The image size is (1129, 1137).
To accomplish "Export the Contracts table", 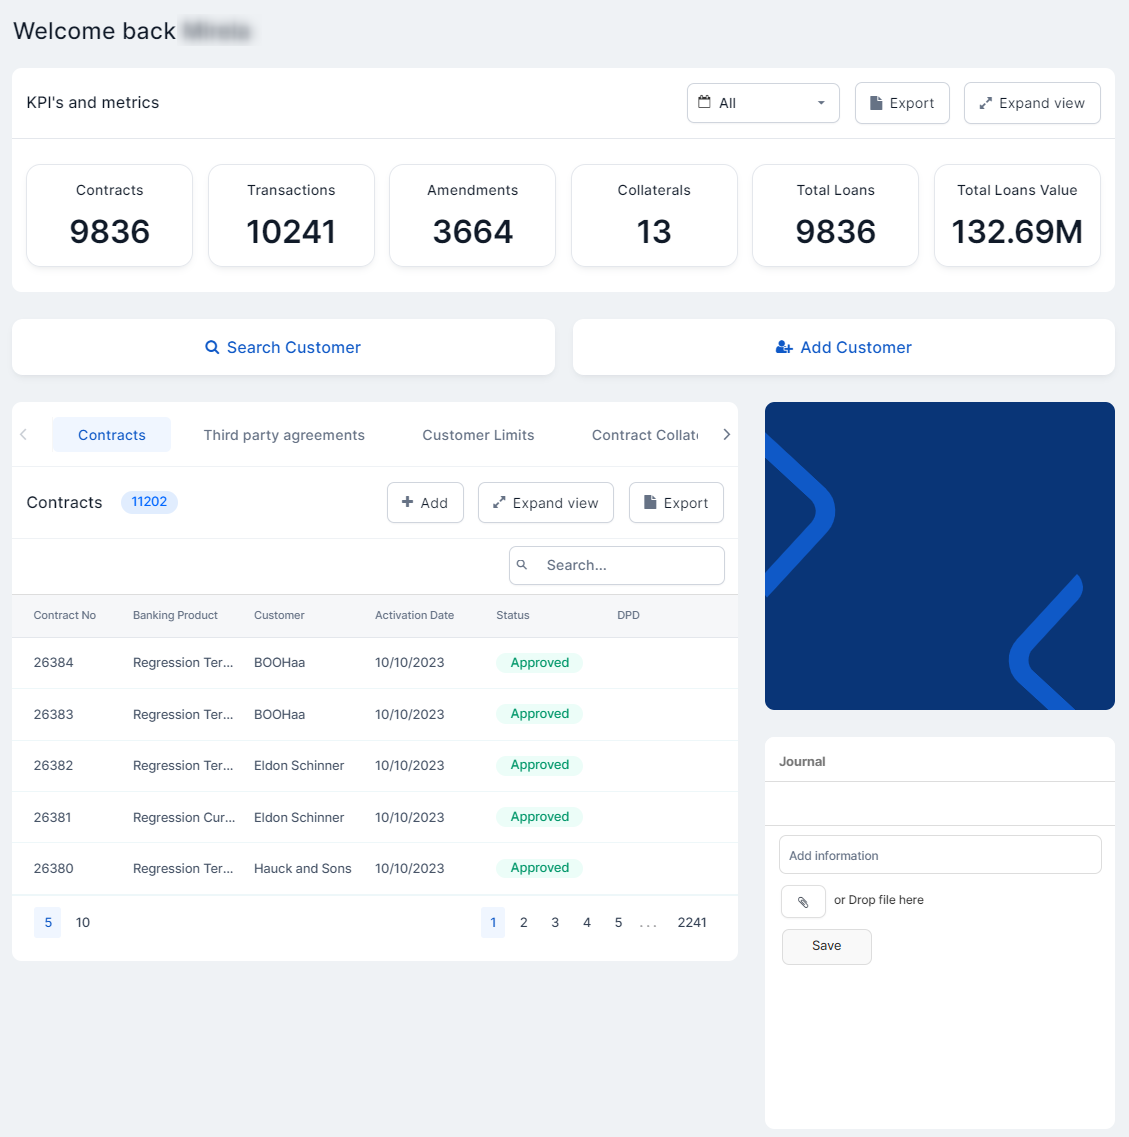I will [x=676, y=503].
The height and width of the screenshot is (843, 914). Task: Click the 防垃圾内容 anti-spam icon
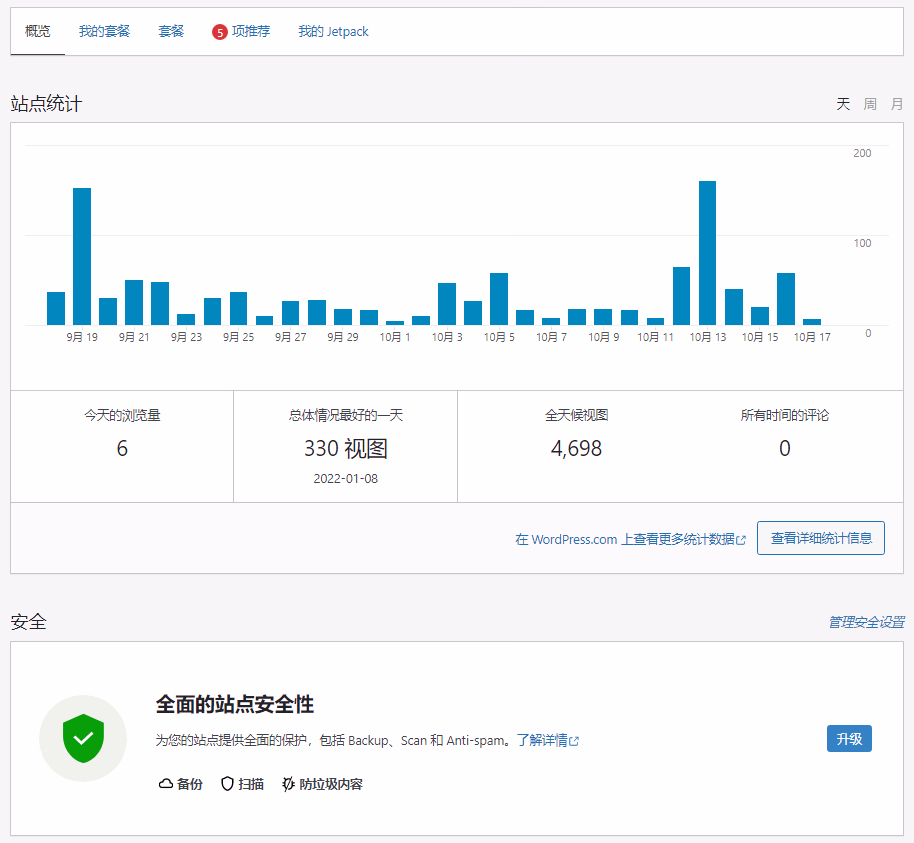click(x=289, y=784)
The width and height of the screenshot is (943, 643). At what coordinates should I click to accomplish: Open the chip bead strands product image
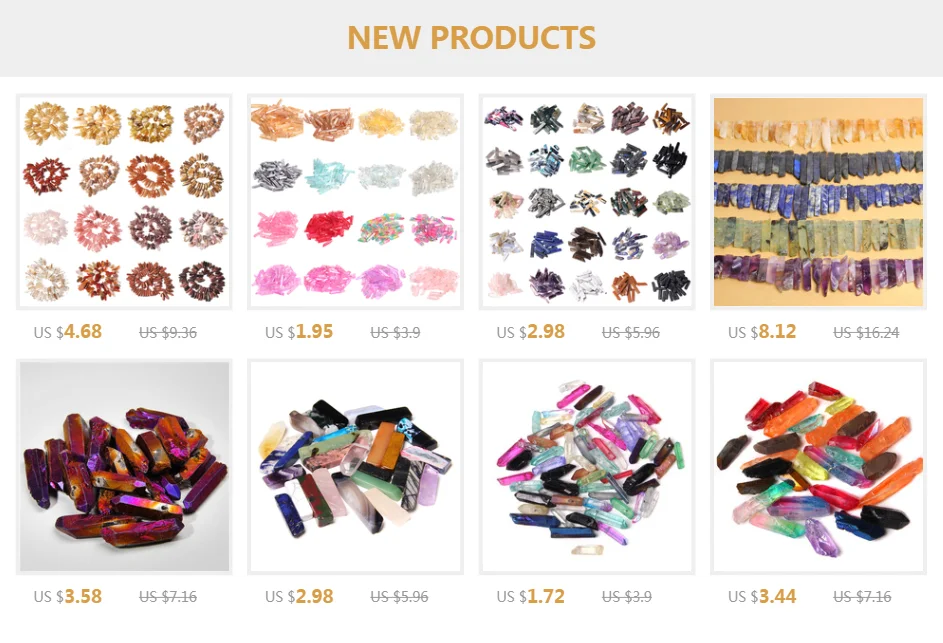[x=124, y=202]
= = =
Work required –
Write out the lines beginning at the line with "The height and" and ending at the last line of the entries. Include no pictures.

Answer –
The height and width of the screenshot is (843, 914). Task: Click the 防垃圾内容 anti-spam icon
click(x=289, y=784)
The width and height of the screenshot is (943, 643). At what coordinates should I click to accomplish: Open the chip bead strands product image
[x=124, y=202]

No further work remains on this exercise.